(Exercise goal): Please copy out the data below line for line, without changing anything.
━━ Data entries ━━
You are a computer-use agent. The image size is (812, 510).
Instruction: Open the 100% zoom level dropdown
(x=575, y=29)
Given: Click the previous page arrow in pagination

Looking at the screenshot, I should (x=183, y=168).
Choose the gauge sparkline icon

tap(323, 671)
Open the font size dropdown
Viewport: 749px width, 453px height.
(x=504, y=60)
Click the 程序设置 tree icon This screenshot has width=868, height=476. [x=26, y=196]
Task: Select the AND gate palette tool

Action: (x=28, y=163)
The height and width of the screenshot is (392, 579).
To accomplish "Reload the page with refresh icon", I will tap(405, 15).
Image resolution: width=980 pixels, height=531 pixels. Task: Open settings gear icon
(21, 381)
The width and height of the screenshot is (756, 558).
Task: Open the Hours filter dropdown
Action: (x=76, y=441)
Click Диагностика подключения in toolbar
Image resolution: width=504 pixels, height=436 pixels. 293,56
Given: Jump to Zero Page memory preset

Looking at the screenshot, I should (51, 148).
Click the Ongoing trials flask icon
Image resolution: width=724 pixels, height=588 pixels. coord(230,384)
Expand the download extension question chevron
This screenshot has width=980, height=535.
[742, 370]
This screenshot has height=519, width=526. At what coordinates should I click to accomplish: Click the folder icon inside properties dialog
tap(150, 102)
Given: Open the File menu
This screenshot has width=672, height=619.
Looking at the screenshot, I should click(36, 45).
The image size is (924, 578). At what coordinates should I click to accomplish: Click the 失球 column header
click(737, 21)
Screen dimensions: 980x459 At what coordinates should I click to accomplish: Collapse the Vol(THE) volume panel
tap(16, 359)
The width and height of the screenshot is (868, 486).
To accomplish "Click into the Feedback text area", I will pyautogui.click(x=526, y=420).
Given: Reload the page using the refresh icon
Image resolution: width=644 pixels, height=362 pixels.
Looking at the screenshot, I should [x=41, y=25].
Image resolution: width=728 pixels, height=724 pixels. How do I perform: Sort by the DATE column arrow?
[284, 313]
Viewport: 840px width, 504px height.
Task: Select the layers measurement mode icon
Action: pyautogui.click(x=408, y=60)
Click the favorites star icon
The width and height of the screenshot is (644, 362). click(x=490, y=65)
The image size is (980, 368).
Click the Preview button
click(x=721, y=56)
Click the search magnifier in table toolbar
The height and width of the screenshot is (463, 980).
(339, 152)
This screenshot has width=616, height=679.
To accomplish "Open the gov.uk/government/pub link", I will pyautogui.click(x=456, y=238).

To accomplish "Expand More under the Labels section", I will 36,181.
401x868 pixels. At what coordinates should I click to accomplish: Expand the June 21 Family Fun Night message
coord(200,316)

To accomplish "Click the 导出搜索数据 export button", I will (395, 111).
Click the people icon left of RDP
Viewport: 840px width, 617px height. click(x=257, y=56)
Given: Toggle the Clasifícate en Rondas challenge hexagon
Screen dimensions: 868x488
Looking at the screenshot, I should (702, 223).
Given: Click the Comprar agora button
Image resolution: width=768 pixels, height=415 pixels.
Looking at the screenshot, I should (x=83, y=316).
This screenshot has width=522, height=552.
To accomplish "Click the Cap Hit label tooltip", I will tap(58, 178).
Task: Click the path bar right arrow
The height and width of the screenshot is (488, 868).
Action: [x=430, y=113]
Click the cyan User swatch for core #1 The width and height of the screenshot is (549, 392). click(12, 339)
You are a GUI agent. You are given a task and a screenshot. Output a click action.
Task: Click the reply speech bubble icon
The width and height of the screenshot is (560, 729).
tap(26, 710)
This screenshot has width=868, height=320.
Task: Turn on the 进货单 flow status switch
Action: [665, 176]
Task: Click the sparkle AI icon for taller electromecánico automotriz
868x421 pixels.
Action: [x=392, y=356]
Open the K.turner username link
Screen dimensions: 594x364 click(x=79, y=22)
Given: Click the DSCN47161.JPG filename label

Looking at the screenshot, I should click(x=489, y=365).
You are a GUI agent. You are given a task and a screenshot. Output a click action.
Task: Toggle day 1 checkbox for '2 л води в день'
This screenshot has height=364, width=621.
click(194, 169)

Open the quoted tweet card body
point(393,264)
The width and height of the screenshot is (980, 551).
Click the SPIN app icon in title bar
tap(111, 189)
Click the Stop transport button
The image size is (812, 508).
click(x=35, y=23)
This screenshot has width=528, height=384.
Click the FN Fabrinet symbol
━━━
(Final result):
You are a computer-use agent. The image size is (812, 510).
Instruction: Open the 100% zoom level dropdown
(x=575, y=29)
Given: Click the previous page arrow in pagination

Looking at the screenshot, I should (x=183, y=168).
Choose the gauge sparkline icon

tap(323, 671)
Open the font size dropdown
Viewport: 749px width, 453px height.
(x=504, y=60)
Click the 程序设置 tree icon This screenshot has width=868, height=476. [x=26, y=196]
Task: Select the AND gate palette tool

Action: (x=28, y=163)
The height and width of the screenshot is (392, 579).
To accomplish "Reload the page with refresh icon", I will tap(405, 15).
Image resolution: width=980 pixels, height=531 pixels. Task: Open settings gear icon
(21, 381)
The width and height of the screenshot is (756, 558).
Task: Open the Hours filter dropdown
Action: (x=76, y=441)
Click Диагностика подключения in toolbar
Image resolution: width=504 pixels, height=436 pixels. 293,56
Given: Jump to Zero Page memory preset

Looking at the screenshot, I should (51, 148).
Click the Ongoing trials flask icon
Image resolution: width=724 pixels, height=588 pixels. coord(230,384)
Expand the download extension question chevron
This screenshot has width=980, height=535.
[742, 370]
This screenshot has height=519, width=526. At what coordinates should I click to accomplish: Click the folder icon inside properties dialog
tap(150, 102)
Given: Open the File menu
This screenshot has width=672, height=619.
Looking at the screenshot, I should click(36, 45).
The image size is (924, 578). At what coordinates should I click to accomplish: Click the 失球 column header
click(737, 21)
Screen dimensions: 980x459 At what coordinates should I click to accomplish: Collapse the Vol(THE) volume panel
tap(16, 359)
The width and height of the screenshot is (868, 486).
To accomplish "Click into the Feedback text area", I will pyautogui.click(x=526, y=420).
Given: Reload the page using the refresh icon
Image resolution: width=644 pixels, height=362 pixels.
Looking at the screenshot, I should [x=41, y=25].
Image resolution: width=728 pixels, height=724 pixels. How do I perform: Sort by the DATE column arrow?
[284, 313]
Viewport: 840px width, 504px height.
Task: Select the layers measurement mode icon
Action: pyautogui.click(x=408, y=60)
Click the favorites star icon
The width and height of the screenshot is (644, 362). click(x=490, y=65)
The image size is (980, 368).
Click the Preview button
click(x=721, y=56)
Click the search magnifier in table toolbar
The height and width of the screenshot is (463, 980).
(339, 152)
This screenshot has width=616, height=679.
To accomplish "Open the gov.uk/government/pub link", I will pyautogui.click(x=456, y=238).

To accomplish "Expand More under the Labels section", I will 36,181.
401x868 pixels. At what coordinates should I click to accomplish: Expand the June 21 Family Fun Night message
coord(200,316)

To accomplish "Click the 导出搜索数据 export button", I will (395, 111).
Click the people icon left of RDP
Viewport: 840px width, 617px height. click(x=257, y=56)
Given: Toggle the Clasifícate en Rondas challenge hexagon
Screen dimensions: 868x488
Looking at the screenshot, I should (702, 223).
Given: Click the Comprar agora button
Image resolution: width=768 pixels, height=415 pixels.
Looking at the screenshot, I should (x=83, y=316).
This screenshot has width=522, height=552.
To accomplish "Click the Cap Hit label tooltip", I will tap(58, 178).
Task: Click the path bar right arrow
The height and width of the screenshot is (488, 868).
Action: [x=430, y=113]
Click the cyan User swatch for core #1 The width and height of the screenshot is (549, 392). click(12, 339)
You are a GUI agent. You are given a task and a screenshot. Output a click action.
Task: Click the reply speech bubble icon
The width and height of the screenshot is (560, 729).
tap(26, 710)
This screenshot has width=868, height=320.
Task: Turn on the 进货单 flow status switch
Action: [665, 176]
Task: Click the sparkle AI icon for taller electromecánico automotriz
868x421 pixels.
Action: [x=392, y=356]
Open the K.turner username link
Screen dimensions: 594x364 click(x=79, y=22)
Given: Click the DSCN47161.JPG filename label

Looking at the screenshot, I should click(x=489, y=365).
You are a GUI agent. You are given a task and a screenshot. Output a click action.
Task: Toggle day 1 checkbox for '2 л води в день'
This screenshot has height=364, width=621.
click(194, 169)

Open the quoted tweet card body
point(393,264)
The width and height of the screenshot is (980, 551).
Click the SPIN app icon in title bar
tap(111, 189)
Click the Stop transport button
The image size is (812, 508).
click(x=35, y=23)
This screenshot has width=528, height=384.
Click the FN Fabrinet symbol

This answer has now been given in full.